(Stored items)
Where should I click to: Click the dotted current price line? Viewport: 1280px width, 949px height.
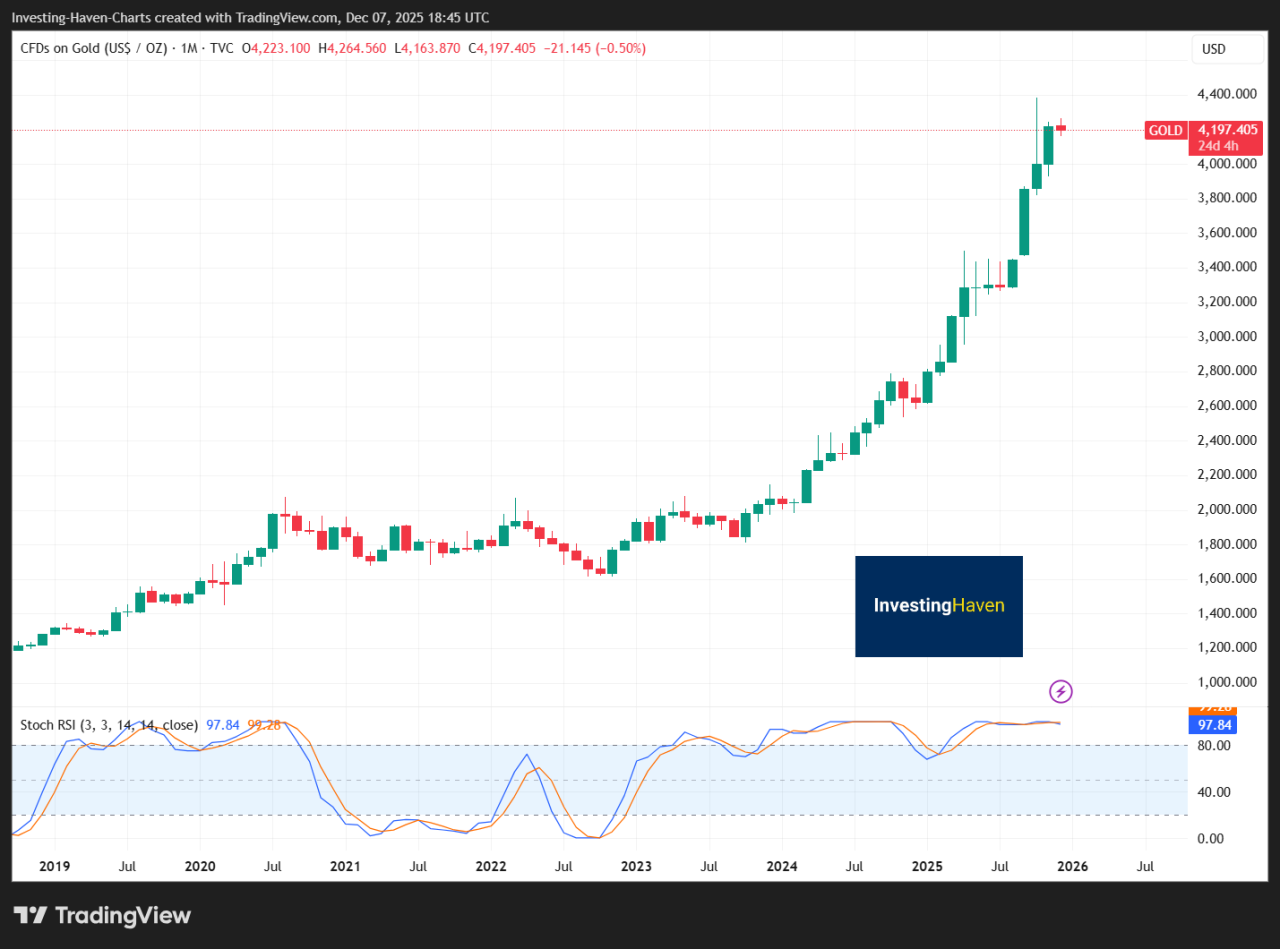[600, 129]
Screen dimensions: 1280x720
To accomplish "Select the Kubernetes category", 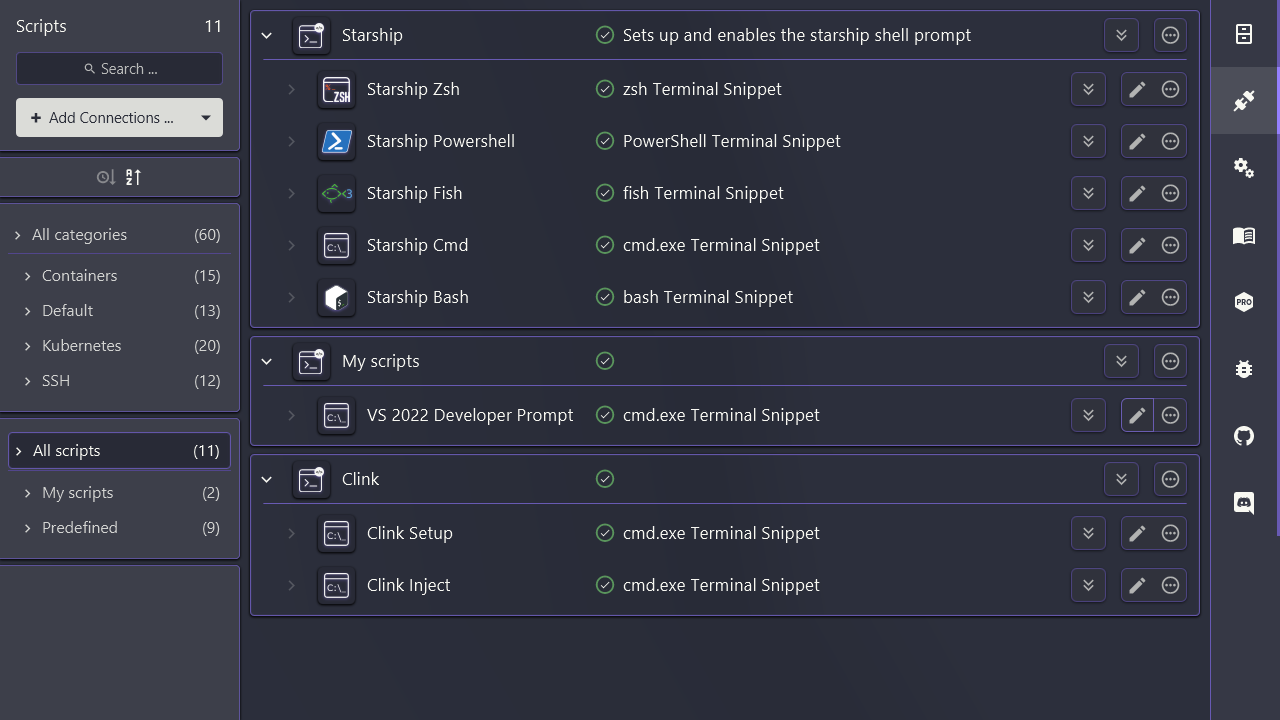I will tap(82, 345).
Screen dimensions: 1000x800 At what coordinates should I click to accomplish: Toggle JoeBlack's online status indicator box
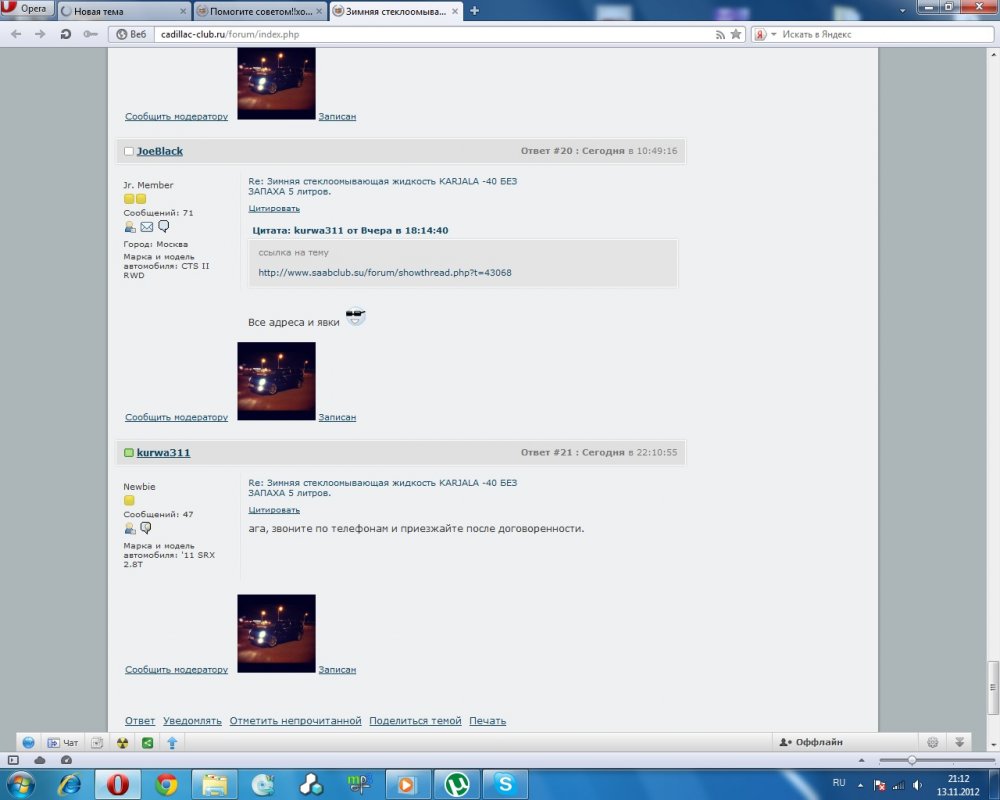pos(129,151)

* Work to be completed *
The answer must be an exact copy of the lines from the one containing "Screen dimensions: 1000x800" through the last line of the records, and nothing else. Pictures do not belong in it.

* Completed exercise *
Screen dimensions: 1000x800 At what coordinates should I click to accomplish: Toggle JoeBlack's online status indicator box
pos(129,151)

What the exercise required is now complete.